The number of trials used also influences the normative data. When protocols use the best of 3 performances or an average of 3 trials, a decreasing trend of TUG time with increasing age is observed.6 , 8 , 12 The best of 3 trials provides information on the best performance, whereas averaging trials has the advantage of taking the intraindividual variability of performances into account. In children of preschool age, walking as fast as possible, 3 trials within 1 session differed, highlighting the need for using best performance, but also the need to determine whether 3 TUG trials within 1 session are sufficient.8 None of the 5 studies that investigated reliability reported within session differences. According to Podsiadlo and Richardson,4 the best of 3 trials should be used as the final result. However, it remains to be determined how many trials are necessary for children, taking the children's developmental progression into account. Again, this highlights the need for more thorough reliability analyses of the TUG protocols with attention to age effects and number of trials.
Thus, both protocol differences and method characteristics used to select the sample may influence fluctuations in TUG time.
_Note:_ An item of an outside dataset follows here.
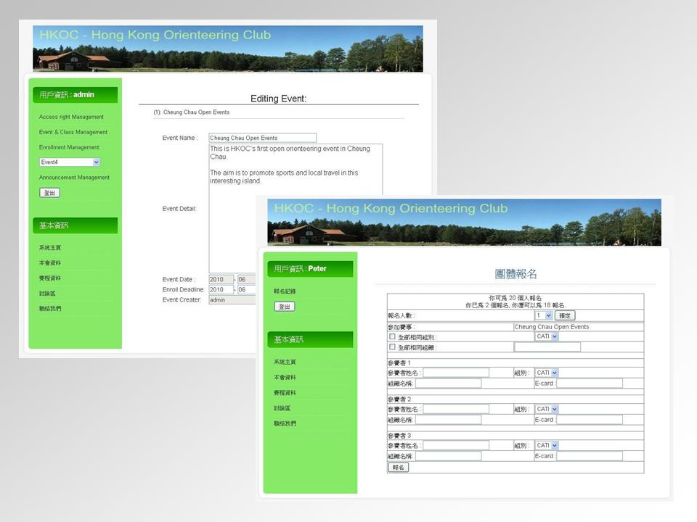Open 報名記錄 link in Peter's sidebar
This screenshot has width=697, height=522.
pyautogui.click(x=285, y=291)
Although differences in both were identified, they were not assessed on their potential risk of bias, resulting in a limited body of evidence on the best protocol for the TUG and the corresponding normative data to use in clinical practice.
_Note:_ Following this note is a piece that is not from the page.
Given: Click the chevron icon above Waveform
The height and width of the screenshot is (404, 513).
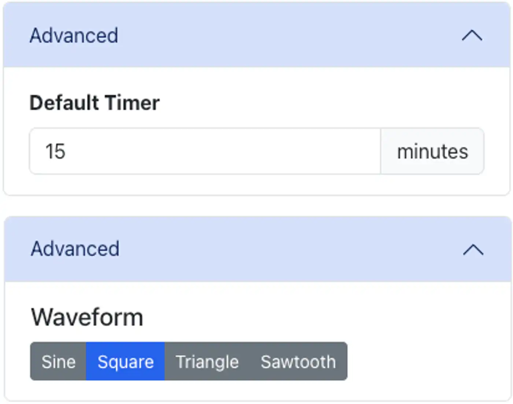Looking at the screenshot, I should coord(473,250).
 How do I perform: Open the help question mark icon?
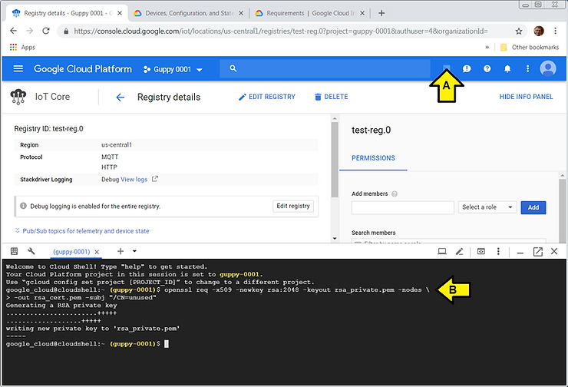(487, 69)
Based on current knowledge4 and our experience (unpublished observations), fastest walking speed, the use of an additional motivational aspect, and best performance, at least 3 trials should be preferred in pediatric rehabilitation. These protocol characteristics motivate the child to provide his/her best performance, thereby approximating real-life, self-induced movements driven by motivation and attention but assessed in a standardized and reliable manner.
Limitations of the Study
To identify risk of bias in individual studies addressing reliability, we used the COSMIN checklist, a validated tool. However, no such scales are currently available to address risk of bias in studies investigating normative data. Although the selection subscale of the Newcastle-Ottawa Scale has not been validated and was not designed to address risk of bias in studies investigating normative data, it provides valuable information on features of the sample selection process and it was therefore used in the present study. However, because of the lack of a risk of bias assessment, the body of evidence regarding normative data remains limited. The suggestion for a most suitable protocol, such as fastest walking speed, use of an additional motivational aspect, best performance, and use of at least 3 trials, needs to be tested on a larger sample.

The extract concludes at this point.